-------- DATASET CONTENT --------

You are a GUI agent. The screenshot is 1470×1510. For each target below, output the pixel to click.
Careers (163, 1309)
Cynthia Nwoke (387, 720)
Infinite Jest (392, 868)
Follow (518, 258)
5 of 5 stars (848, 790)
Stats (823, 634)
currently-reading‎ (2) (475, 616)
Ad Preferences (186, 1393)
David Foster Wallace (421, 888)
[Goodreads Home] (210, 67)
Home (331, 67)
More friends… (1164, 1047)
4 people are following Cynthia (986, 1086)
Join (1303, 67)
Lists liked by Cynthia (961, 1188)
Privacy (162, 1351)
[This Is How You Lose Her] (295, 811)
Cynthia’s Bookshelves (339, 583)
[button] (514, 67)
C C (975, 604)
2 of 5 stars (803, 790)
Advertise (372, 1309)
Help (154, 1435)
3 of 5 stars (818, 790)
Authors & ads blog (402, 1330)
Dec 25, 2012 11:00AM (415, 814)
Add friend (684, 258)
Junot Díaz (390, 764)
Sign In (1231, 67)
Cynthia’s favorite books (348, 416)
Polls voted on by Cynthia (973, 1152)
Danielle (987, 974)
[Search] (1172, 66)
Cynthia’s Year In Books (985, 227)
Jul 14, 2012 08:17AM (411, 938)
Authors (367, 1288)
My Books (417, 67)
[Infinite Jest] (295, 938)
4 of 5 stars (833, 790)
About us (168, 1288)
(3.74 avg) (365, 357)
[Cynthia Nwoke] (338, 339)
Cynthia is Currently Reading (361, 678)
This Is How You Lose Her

--------

▶ _WHAT IS REQUIRED_
All of the entries must be written out exactly as they stand.

▶ _YOUR RESPONSE_
You are a GUI agent. The screenshot is 1470×1510. For each target below, output the pixel to click.
Careers (163, 1309)
Cynthia Nwoke (387, 720)
Infinite Jest (392, 868)
Follow (518, 258)
5 of 5 stars (848, 790)
Stats (823, 634)
currently-reading‎ (2) (475, 616)
Ad Preferences (186, 1393)
David Foster Wallace (421, 888)
[Goodreads Home] (210, 67)
Home (331, 67)
More friends… (1164, 1047)
4 people are following Cynthia (986, 1086)
Join (1303, 67)
Lists liked by Cynthia (961, 1188)
Privacy (162, 1351)
[This Is How You Lose Her] (295, 811)
Cynthia’s Bookshelves (339, 583)
[button] (514, 67)
C C (975, 604)
2 of 5 stars (803, 790)
Advertise (372, 1309)
Help (154, 1435)
3 of 5 stars (818, 790)
Authors & ads blog (402, 1330)
Dec 25, 2012 11:00AM (415, 814)
Add friend (684, 258)
Junot Díaz (390, 764)
Sign In (1231, 67)
Cynthia’s favorite books (348, 416)
Polls voted on by Cynthia (973, 1152)
Danielle (987, 974)
[Search] (1172, 66)
Cynthia’s Year In Books (985, 227)
Jul 14, 2012 08:17AM (411, 938)
Authors (367, 1288)
My Books (417, 67)
[Infinite Jest] (295, 938)
4 of 5 stars (833, 790)
About us (168, 1288)
(3.74 avg) (365, 357)
[Cynthia Nwoke] (338, 339)
Cynthia is Currently Reading (361, 678)
This Is How You Lose Her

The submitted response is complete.